Low coverage of a gene may result in low power to detect a genetic association, which can often lead to the wrong scientific conclusion that there is no association. Another aspect related to coverage is the possibility of inconsistency in the results between comparable GWAS, up to heterogeneous marker selection for polygenic risk scores [12]. Considering coverage can also be informative for identify markers not included in an already used array but worth to be extra genotyped by e.g., PCR-based methods. One can also exclude genes or pathways of low-coverage from the analysis of already genotyped samples to reduce the burden of multiple tests. Even though it appears that the GSA generally performs best, no general recommendation can be made because of the sample used for comparison. We focussed on a selection of inflammatory and immune pathways. We considered only genotyping of Caucasians with only one reference sample. The extension to other molecular mechanisms, other populations and other reference samples may well affect the results. We therefore recommend calculating global coverage, pathway and gene coverage for the focused pathways and genes of the planned study, but at least for the envisaged population.

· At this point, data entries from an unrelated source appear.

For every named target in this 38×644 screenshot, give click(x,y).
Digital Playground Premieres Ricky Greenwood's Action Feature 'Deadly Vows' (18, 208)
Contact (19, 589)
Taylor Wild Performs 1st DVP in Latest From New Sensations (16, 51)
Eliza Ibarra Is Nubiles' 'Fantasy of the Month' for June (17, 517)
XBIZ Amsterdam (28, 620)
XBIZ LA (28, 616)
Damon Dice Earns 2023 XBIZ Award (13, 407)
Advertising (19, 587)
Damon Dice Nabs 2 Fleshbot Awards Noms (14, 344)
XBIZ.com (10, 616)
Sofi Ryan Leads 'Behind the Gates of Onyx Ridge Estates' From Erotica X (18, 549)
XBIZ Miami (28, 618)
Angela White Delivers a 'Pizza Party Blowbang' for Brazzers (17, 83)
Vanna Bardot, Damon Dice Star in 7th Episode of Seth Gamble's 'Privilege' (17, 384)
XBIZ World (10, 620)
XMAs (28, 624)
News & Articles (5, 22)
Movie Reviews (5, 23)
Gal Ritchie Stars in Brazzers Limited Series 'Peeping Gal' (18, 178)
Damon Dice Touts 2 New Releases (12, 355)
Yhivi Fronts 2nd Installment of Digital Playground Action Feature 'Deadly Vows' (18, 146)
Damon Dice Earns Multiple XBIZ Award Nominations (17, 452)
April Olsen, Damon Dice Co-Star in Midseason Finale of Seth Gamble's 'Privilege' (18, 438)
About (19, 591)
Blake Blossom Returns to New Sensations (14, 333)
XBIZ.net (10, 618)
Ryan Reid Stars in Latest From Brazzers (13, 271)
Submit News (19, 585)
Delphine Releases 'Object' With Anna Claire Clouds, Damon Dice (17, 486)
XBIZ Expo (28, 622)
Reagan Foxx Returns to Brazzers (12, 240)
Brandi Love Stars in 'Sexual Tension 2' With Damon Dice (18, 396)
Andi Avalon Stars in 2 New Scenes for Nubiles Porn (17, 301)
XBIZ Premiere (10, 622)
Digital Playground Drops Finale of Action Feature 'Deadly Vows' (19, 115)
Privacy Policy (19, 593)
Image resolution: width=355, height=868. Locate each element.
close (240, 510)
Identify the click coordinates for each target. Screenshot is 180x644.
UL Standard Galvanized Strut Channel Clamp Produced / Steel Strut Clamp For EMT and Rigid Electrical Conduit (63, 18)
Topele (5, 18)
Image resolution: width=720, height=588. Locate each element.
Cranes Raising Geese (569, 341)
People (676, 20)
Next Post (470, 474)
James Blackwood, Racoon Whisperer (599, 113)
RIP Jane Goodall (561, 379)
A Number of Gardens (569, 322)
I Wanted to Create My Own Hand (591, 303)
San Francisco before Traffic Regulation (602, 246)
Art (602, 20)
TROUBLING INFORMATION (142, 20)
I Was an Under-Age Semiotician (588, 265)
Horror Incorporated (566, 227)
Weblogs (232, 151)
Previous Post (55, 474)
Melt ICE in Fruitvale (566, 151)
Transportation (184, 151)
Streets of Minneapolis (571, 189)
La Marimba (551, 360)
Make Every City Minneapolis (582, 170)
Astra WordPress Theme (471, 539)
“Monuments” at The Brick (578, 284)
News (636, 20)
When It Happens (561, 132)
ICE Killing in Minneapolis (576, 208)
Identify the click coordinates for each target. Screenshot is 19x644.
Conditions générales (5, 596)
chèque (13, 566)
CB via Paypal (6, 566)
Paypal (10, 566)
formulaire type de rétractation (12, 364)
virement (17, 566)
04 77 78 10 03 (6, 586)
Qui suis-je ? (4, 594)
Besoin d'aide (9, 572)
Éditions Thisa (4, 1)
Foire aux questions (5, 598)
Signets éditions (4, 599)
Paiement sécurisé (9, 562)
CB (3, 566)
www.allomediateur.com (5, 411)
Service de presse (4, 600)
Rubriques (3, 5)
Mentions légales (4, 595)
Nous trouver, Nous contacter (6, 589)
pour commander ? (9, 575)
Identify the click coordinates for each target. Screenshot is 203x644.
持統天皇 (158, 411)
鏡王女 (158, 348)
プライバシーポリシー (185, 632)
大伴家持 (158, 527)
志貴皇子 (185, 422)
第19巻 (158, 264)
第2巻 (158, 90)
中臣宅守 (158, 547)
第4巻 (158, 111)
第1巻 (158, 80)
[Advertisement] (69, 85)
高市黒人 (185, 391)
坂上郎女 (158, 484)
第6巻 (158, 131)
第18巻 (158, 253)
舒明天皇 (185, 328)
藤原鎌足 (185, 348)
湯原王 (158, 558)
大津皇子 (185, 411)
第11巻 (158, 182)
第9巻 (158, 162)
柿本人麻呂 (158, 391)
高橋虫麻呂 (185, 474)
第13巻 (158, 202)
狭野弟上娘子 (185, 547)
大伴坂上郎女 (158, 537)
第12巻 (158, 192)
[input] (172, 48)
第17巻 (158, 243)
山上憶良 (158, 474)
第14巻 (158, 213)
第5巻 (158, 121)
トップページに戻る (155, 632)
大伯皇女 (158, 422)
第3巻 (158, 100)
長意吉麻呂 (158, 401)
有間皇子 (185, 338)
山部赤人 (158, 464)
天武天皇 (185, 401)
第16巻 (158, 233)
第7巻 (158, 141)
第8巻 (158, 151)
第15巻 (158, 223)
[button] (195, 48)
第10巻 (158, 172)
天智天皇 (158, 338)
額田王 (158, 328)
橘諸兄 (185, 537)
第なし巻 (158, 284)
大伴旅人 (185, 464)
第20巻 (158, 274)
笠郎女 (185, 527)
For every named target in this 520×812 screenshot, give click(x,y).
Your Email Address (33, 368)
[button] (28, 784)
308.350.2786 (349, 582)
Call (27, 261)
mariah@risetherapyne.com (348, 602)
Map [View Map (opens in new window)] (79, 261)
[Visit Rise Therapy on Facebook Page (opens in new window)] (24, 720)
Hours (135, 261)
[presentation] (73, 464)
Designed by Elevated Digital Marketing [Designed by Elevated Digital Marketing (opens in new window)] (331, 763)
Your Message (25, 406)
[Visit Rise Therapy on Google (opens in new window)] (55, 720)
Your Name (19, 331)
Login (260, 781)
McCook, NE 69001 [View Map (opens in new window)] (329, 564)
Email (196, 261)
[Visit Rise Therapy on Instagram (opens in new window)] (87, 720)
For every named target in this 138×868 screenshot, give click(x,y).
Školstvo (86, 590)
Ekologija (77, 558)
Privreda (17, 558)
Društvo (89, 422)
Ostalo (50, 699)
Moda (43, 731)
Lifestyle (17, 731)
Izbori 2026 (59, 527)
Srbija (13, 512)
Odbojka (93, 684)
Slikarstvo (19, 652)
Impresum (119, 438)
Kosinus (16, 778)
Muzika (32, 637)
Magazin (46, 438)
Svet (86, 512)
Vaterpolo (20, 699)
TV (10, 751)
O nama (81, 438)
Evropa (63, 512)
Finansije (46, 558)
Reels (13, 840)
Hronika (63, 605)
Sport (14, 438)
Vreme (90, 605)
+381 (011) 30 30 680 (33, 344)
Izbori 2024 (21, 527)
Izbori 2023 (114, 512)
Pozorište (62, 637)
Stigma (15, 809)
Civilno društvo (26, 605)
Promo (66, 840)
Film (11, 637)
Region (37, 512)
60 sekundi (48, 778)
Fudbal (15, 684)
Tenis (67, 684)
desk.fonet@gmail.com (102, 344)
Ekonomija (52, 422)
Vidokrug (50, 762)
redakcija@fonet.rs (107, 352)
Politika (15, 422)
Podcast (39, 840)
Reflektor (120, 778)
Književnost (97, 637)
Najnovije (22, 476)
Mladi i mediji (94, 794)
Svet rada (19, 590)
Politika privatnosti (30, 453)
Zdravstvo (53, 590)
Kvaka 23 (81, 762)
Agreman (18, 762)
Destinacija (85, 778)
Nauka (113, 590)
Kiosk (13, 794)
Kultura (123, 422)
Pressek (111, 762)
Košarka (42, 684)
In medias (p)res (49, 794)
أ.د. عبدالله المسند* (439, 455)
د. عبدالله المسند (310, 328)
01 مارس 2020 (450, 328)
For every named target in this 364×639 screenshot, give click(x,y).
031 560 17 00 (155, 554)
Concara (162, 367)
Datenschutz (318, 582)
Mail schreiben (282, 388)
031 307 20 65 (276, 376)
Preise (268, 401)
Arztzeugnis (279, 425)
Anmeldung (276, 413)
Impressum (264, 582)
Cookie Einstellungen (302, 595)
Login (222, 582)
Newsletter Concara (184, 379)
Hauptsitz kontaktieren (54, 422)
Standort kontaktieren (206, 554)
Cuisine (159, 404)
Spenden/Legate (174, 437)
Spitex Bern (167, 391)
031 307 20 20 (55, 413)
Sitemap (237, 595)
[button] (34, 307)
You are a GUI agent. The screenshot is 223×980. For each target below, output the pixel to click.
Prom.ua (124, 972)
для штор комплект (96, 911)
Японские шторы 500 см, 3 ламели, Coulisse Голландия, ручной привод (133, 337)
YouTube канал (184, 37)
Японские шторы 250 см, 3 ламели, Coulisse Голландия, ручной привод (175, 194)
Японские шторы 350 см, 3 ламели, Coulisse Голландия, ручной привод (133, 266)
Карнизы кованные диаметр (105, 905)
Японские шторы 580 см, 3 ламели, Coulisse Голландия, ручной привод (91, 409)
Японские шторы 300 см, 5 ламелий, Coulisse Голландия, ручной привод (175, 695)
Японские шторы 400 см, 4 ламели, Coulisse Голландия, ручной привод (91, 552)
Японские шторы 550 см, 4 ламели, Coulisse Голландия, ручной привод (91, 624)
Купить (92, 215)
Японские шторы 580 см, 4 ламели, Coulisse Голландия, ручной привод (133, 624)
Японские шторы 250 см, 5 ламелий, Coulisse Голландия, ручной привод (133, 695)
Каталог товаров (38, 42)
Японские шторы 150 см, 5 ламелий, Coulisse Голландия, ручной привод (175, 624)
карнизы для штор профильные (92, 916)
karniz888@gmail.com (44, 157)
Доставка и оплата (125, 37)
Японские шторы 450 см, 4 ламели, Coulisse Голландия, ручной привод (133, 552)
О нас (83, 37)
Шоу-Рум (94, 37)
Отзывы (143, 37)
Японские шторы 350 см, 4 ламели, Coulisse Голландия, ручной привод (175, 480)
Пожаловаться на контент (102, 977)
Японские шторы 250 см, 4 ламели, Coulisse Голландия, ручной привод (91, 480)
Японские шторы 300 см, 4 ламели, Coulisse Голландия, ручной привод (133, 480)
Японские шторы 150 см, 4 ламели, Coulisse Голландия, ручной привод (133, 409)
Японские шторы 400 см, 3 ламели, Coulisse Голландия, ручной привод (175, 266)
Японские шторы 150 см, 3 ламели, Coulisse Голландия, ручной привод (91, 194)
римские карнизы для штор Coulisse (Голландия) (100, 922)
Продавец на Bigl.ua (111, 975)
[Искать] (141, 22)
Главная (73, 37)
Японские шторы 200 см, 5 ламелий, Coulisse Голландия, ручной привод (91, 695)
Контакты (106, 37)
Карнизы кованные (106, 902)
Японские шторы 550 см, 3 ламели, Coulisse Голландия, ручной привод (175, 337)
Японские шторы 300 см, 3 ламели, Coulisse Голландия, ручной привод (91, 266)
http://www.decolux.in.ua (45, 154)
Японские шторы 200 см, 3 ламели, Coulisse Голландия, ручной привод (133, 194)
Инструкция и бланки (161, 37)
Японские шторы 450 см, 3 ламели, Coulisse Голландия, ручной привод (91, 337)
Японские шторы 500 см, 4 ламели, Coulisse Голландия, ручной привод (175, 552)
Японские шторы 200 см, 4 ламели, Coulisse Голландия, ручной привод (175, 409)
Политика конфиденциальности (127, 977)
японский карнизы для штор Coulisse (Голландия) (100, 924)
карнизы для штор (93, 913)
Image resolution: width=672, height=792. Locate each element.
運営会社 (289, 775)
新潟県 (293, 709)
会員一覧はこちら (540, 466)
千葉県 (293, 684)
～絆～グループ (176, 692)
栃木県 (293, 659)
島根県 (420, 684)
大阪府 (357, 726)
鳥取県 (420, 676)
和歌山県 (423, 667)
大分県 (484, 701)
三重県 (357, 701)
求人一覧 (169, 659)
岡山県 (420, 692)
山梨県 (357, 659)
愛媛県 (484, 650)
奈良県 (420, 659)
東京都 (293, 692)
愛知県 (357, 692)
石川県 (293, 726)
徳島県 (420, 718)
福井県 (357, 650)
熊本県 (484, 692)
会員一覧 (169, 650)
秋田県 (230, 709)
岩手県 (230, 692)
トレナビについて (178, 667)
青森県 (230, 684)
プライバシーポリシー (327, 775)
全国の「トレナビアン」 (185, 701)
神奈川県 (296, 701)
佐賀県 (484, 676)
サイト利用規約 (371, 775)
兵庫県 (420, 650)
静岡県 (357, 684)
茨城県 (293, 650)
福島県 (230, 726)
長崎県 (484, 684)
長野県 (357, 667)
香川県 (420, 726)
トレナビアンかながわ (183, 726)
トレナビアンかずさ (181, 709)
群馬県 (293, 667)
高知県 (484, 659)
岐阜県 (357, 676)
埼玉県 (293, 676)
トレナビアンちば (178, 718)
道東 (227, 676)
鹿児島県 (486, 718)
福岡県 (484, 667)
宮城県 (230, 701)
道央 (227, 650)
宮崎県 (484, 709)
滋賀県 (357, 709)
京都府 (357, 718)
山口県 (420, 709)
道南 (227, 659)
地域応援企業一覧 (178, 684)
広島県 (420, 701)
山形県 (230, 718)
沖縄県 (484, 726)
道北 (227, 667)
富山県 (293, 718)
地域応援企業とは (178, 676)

To conclude, global coverage alone does not provide enough information to choose the most appropriate genotyping array for a study in planning. Pathway or gene coverage should be considered instead. Moreover, local coverage needs to be regarded when discussing inconsistencies in the findings between GWAS and can be useful in data analysis and decision making for additional genotyping.